[Dataset records]
━━━━━━━━

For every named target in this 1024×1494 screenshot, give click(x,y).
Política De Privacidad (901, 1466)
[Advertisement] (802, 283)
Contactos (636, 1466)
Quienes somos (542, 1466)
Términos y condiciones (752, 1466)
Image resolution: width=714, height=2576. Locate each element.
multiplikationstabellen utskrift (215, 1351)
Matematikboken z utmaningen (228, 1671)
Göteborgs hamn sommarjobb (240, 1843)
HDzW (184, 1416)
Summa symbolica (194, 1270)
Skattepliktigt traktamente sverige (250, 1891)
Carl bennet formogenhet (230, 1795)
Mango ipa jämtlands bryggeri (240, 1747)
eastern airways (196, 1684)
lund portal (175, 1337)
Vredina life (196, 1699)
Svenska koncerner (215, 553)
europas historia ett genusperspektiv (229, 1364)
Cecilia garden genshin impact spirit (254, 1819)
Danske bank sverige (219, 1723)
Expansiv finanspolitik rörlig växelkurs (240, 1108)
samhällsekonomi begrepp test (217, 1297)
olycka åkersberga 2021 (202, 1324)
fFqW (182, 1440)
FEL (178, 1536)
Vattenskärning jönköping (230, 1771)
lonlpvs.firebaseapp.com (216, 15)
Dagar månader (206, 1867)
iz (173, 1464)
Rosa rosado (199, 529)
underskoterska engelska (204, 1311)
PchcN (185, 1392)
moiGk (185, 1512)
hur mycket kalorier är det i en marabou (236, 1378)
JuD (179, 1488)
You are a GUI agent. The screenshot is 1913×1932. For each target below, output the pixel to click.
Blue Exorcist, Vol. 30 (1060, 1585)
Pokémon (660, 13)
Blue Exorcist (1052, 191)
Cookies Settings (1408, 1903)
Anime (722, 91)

━━━━━━━━

# WORK TASK
Your reply must consist solely of the number of lines in the data that contain the word "each".

# SOLVED PROBLEM
2